--- Provided data ---
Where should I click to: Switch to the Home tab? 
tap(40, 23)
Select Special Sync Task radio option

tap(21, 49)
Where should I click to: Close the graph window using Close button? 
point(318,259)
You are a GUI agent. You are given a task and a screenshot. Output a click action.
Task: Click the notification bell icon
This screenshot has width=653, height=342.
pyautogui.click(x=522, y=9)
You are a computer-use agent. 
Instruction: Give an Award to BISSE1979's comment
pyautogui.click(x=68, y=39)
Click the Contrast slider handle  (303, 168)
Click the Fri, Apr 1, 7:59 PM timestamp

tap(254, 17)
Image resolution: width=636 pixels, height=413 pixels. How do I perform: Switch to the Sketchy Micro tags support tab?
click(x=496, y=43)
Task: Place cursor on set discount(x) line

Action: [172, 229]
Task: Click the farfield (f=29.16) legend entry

...

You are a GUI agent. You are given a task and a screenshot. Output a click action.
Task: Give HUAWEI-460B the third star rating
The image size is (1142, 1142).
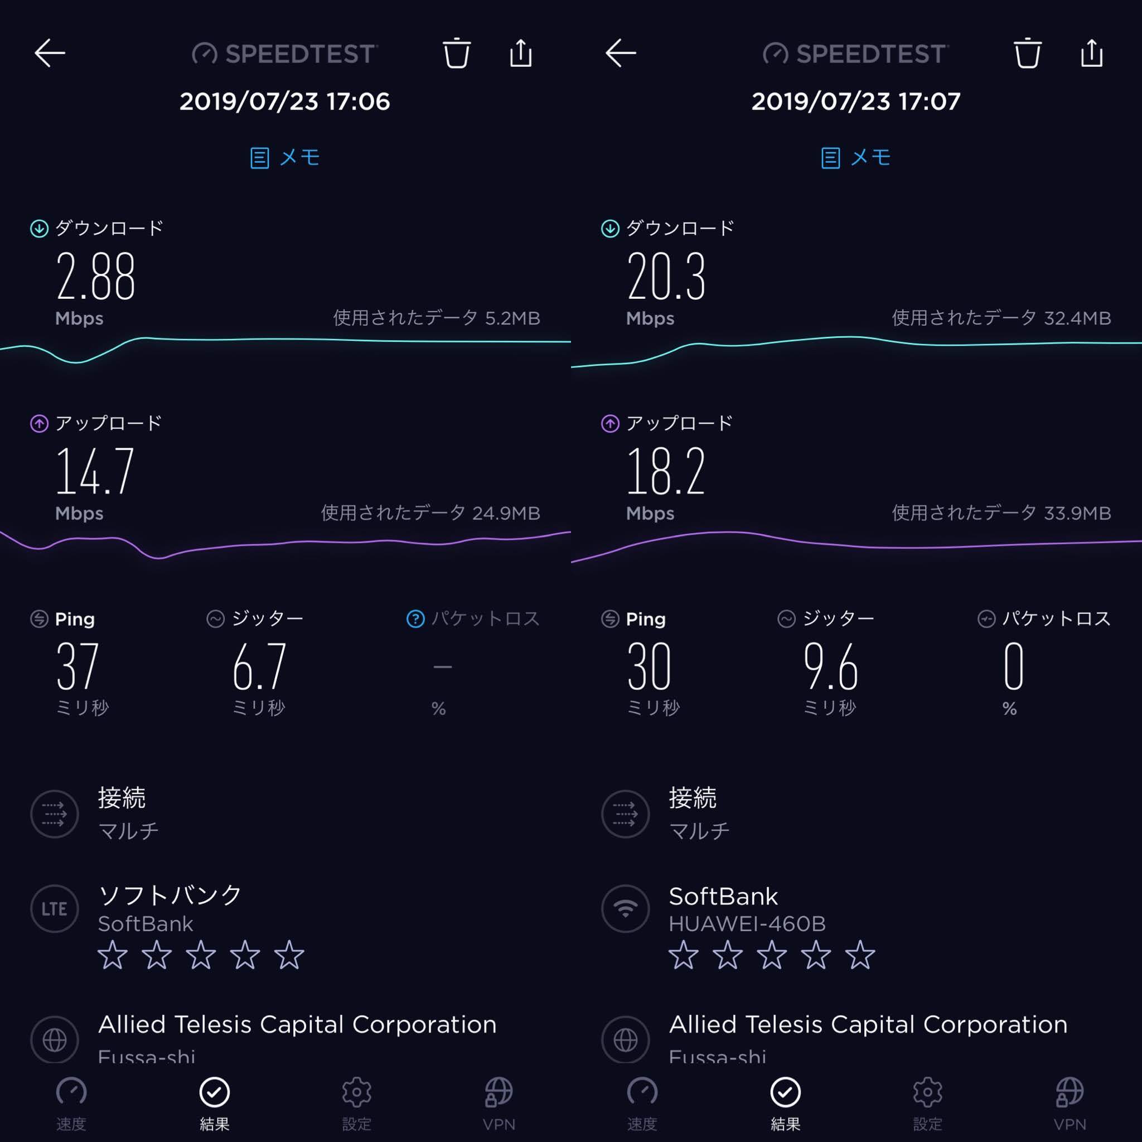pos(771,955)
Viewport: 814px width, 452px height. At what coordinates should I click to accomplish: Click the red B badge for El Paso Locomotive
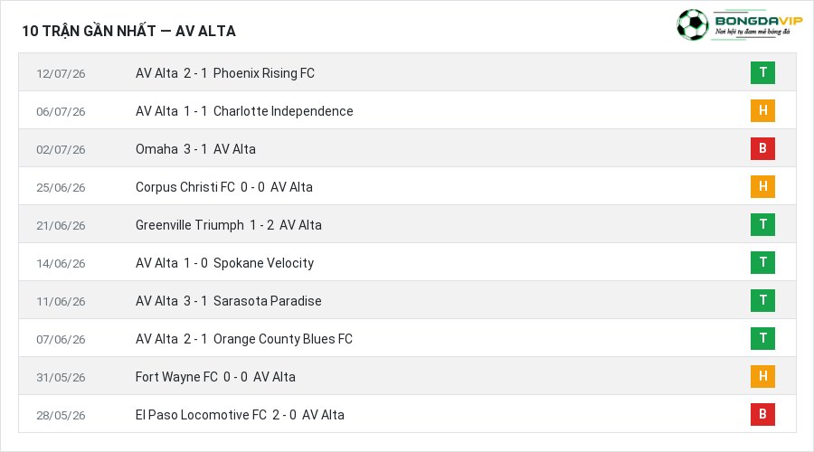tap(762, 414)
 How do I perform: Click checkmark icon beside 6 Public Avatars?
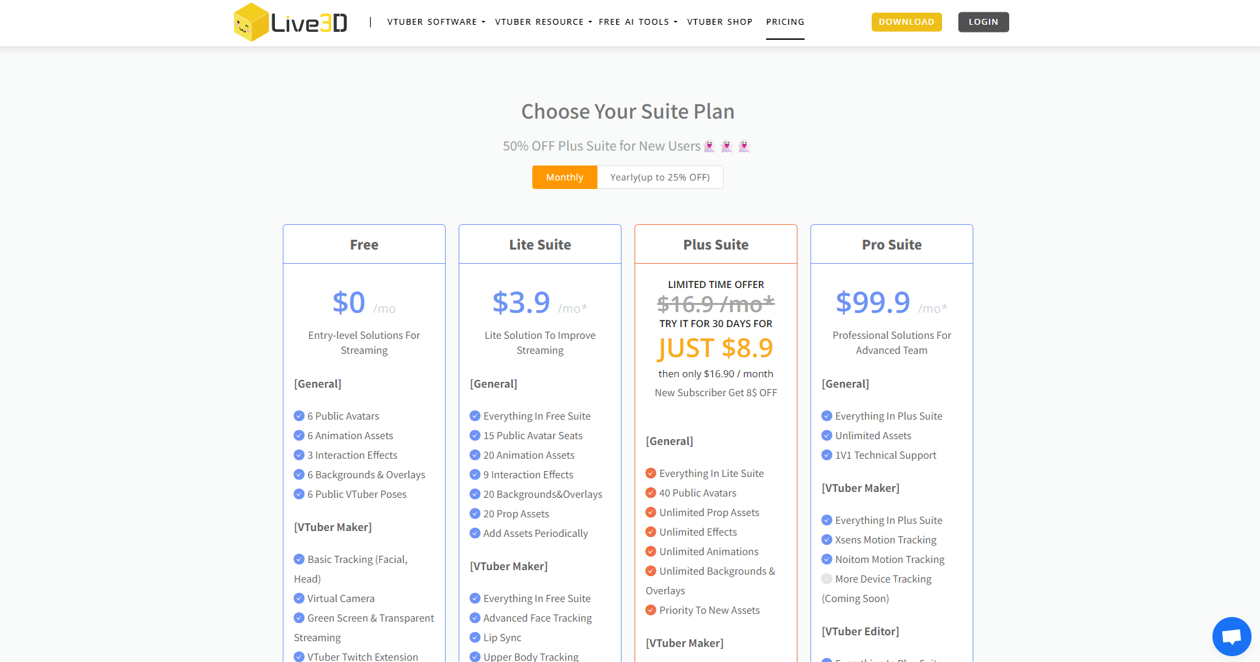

* * *

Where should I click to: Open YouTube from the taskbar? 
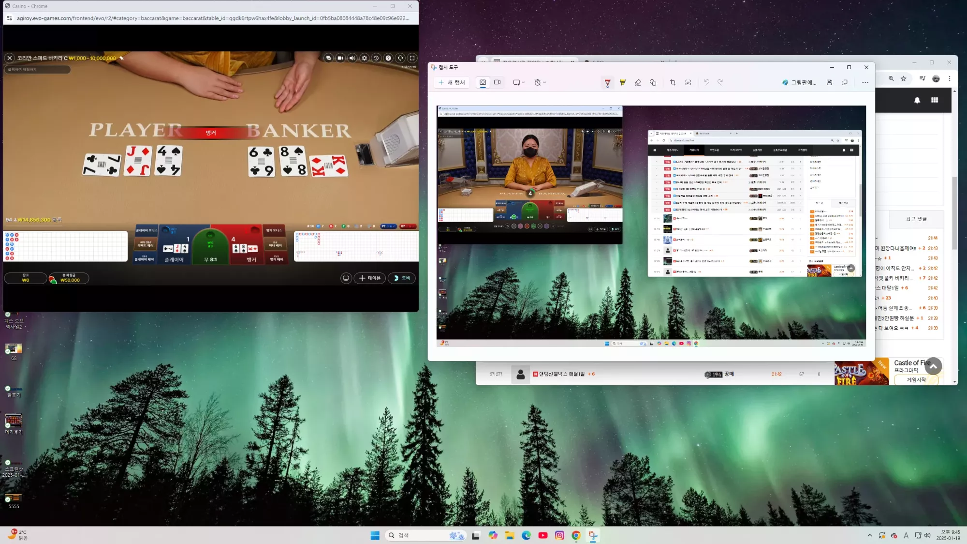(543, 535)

--- Exercise details ---
If a line in the listing contains the string "icon", copy it.

--- Answer for the task ---
Task: Click the notification bell icon
 How do I perform: Click checkmark icon beside 6 Public Avatars?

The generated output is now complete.